AMERISURE MUTUAL INSURANCE v. MICROPLASTICS, INC. (September 20, 2010)
Microplastics manufacturers small plastic components. In 2004, it sold components to Valeo for use in manufacturing automobile door latch assemblies. Before the end of that year, it was apparent that the components were defective. Attempts to resolve the problem were unsuccessful. Valeo terminated the contract and applied money still owing to offset its damages. Microplastics filed suit for breach of contract -- Valeo asserted a counterclaim alleging that Microplastics failed to meet its engineering and quality specifications. Microplastics notified Amerisure, its insurer under a series of CGL policies. The policies provided coverage for "property damage," defined as physical injury to or loss of use of tangible property. Amerisure denied coverage and filed an action for a declaration that it had no duty to defend or indemnify. Microplastics and Valeo settled the underlying dispute. Judge Nordberg (N.D. Ill.) granted summary judgment for Amerisure. Microplastics appeals.

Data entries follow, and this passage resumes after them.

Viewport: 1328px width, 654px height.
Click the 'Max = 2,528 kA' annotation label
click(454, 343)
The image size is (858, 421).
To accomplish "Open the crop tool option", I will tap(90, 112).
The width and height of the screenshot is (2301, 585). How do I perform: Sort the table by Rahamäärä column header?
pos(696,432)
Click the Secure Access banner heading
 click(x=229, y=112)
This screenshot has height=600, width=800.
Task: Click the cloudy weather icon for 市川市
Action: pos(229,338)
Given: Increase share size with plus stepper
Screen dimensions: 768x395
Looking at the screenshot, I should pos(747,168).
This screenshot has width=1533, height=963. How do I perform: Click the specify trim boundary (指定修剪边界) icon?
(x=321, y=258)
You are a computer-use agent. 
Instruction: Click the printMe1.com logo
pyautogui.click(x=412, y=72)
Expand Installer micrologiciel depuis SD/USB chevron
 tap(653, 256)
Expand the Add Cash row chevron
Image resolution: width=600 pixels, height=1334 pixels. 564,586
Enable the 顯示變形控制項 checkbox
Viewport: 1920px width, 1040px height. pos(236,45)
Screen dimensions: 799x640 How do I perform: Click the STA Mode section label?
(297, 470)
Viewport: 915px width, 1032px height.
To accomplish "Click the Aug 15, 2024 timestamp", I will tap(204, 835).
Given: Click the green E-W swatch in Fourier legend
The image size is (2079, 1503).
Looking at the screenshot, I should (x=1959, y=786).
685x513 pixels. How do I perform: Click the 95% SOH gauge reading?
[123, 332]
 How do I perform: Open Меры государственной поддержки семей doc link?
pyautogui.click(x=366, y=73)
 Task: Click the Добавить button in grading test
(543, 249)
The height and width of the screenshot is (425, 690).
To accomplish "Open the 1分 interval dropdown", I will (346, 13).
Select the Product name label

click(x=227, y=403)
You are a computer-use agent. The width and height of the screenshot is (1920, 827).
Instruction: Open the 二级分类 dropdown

In their opinion, Judges Cudahy, Ripple, and Hamilton affirmed. Under Illinois law, a court compares the allegations of the complaint to the policy language. If those allegations potentially fall within the policy language, the insurer has a duty to defend. Here, the policy covers "property damage" -- but property damage coverage applies to liability for damage to the property of others, not to the cost of repairing the insured's own property. The Court noted that it was unclear from Valeo's counterclaim whether it was asserting such loss. The Court conceded that it was theoretically possible that some of Valeo's losses resulted from damage to property other than the defective product. Theoretical losses, however, are not enough. The duty to defend is triggered only by actual allegations in the complaint, not implied ones. There is nothing in the complaint or the record suggesting any "property damage."